● **What needs to be done**
Of all the lines below, output only those starting at the one with "Viewport: 964px width, 510px" and ending at the one with "The height and width of the screenshot is (918, 1316).", both ends included, exactly as written.

● **Data excerpts**
· · · · · · ·

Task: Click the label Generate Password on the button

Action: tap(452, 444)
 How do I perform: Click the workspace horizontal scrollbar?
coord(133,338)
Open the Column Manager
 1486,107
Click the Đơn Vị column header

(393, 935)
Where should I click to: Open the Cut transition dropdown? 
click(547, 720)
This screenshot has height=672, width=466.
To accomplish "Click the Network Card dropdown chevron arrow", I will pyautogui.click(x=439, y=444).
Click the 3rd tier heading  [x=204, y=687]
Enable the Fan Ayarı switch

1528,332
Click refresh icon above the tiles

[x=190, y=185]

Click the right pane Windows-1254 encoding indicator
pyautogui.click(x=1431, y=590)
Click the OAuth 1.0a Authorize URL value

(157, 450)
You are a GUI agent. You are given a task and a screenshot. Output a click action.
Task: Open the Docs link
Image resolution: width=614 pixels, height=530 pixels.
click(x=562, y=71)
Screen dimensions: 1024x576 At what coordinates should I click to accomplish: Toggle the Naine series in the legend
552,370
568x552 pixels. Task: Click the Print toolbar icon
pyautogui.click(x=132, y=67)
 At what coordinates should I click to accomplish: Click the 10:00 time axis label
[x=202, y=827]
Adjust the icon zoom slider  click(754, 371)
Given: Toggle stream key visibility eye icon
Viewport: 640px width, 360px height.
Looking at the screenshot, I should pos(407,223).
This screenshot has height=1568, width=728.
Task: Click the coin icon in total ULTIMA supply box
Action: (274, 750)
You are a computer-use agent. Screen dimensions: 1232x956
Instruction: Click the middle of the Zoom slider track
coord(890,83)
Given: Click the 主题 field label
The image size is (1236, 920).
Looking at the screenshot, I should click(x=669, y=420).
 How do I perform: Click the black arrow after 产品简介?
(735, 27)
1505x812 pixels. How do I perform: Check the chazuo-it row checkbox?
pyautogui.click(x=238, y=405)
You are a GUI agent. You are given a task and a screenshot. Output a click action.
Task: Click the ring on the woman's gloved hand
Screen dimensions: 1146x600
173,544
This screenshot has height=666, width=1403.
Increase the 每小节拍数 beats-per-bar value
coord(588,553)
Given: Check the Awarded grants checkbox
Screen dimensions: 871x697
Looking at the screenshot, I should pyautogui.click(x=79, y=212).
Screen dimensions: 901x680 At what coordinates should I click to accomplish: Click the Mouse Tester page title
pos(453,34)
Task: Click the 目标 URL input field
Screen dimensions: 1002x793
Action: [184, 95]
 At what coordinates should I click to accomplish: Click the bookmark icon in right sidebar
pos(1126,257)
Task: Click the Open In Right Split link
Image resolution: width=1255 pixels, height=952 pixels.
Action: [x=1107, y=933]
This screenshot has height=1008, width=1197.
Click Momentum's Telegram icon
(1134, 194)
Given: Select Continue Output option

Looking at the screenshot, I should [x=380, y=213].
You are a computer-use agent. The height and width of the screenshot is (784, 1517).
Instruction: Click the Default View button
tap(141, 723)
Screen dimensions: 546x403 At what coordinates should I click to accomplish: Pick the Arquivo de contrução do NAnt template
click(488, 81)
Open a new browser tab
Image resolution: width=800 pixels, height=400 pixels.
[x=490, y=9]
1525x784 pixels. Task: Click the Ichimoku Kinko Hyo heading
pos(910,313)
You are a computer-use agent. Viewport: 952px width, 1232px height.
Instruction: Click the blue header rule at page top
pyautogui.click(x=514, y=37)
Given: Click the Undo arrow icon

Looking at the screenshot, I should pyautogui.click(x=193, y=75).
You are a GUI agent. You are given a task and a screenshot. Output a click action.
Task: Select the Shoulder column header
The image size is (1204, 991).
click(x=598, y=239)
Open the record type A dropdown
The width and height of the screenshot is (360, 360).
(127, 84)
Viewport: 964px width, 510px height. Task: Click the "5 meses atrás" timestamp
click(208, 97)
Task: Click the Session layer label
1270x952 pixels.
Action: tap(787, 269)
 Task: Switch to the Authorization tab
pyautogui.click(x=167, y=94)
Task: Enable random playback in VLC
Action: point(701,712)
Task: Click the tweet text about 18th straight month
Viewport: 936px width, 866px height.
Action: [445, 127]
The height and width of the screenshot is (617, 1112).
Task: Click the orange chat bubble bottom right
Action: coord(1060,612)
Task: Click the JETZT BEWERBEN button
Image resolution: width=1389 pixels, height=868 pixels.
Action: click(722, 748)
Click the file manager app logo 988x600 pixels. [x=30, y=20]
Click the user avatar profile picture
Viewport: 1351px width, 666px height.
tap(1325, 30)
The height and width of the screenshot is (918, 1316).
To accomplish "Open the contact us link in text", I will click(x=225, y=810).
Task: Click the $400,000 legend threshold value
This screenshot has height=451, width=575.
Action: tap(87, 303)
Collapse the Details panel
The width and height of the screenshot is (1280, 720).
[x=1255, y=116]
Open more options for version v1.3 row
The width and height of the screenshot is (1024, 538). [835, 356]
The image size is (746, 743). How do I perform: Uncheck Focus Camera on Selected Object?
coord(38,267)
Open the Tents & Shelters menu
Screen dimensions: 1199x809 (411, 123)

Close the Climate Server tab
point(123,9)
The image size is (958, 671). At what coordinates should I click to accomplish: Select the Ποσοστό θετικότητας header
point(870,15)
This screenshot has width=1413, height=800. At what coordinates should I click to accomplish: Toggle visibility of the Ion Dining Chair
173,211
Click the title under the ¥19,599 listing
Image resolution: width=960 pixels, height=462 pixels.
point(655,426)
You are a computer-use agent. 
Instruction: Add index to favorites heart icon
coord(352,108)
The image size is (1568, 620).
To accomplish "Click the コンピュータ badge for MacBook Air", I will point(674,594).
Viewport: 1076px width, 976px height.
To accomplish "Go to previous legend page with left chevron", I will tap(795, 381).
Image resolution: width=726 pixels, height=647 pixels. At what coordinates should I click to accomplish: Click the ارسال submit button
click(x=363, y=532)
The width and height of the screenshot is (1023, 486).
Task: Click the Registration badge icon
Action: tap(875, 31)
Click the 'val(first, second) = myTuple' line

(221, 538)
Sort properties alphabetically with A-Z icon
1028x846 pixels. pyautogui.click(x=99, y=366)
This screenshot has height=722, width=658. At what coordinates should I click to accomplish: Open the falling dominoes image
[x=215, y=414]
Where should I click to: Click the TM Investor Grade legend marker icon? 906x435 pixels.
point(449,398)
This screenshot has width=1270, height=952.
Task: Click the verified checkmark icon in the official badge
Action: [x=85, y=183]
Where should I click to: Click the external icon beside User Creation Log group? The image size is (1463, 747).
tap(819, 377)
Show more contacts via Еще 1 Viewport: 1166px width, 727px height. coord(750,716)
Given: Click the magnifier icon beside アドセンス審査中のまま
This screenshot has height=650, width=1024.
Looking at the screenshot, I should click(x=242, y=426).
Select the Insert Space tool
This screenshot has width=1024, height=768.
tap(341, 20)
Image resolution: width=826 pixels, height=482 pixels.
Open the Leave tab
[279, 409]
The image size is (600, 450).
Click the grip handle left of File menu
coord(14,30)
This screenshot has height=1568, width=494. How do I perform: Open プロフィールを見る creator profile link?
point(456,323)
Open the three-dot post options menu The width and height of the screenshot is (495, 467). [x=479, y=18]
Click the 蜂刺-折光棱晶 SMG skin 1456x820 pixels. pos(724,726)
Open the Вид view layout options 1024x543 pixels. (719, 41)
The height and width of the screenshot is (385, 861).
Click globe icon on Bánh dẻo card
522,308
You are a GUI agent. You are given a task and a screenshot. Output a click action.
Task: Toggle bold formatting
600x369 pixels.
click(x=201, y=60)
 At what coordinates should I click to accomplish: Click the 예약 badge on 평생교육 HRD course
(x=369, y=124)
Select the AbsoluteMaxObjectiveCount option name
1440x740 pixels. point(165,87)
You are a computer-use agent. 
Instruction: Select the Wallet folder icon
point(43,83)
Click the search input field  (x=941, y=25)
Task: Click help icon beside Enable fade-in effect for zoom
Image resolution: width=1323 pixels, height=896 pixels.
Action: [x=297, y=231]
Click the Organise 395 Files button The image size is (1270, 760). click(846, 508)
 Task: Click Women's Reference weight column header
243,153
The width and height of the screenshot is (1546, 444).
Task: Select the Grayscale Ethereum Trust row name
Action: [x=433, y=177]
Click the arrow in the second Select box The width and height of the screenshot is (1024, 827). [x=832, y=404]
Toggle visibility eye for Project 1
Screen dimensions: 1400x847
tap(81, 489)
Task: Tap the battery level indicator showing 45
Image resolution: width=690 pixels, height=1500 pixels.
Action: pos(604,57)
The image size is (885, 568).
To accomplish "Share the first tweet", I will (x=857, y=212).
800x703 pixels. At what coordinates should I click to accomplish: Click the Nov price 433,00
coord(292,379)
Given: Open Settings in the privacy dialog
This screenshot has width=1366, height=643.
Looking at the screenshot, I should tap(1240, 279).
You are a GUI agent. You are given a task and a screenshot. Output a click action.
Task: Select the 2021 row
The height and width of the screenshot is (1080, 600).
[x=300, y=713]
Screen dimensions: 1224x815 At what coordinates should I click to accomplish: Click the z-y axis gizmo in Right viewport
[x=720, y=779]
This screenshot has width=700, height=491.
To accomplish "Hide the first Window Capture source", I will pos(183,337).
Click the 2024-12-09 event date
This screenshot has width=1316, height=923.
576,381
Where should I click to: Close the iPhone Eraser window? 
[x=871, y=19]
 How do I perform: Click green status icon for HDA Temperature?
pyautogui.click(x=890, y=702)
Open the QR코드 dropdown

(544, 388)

· · · · · · ·

● **Output for this task**
Viewport: 964px width, 510px height. Task: Click the "5 meses atrás" timestamp
click(208, 97)
Task: Click the Session layer label
1270x952 pixels.
Action: tap(787, 269)
 Task: Switch to the Authorization tab
pyautogui.click(x=167, y=94)
Task: Enable random playback in VLC
Action: point(701,712)
Task: Click the tweet text about 18th straight month
Viewport: 936px width, 866px height.
Action: [445, 127]
The height and width of the screenshot is (617, 1112).
Task: Click the orange chat bubble bottom right
Action: coord(1060,612)
Task: Click the JETZT BEWERBEN button
Image resolution: width=1389 pixels, height=868 pixels.
Action: click(722, 748)
Click the file manager app logo 988x600 pixels. [x=30, y=20]
Click the user avatar profile picture
Viewport: 1351px width, 666px height.
tap(1325, 30)
The height and width of the screenshot is (918, 1316).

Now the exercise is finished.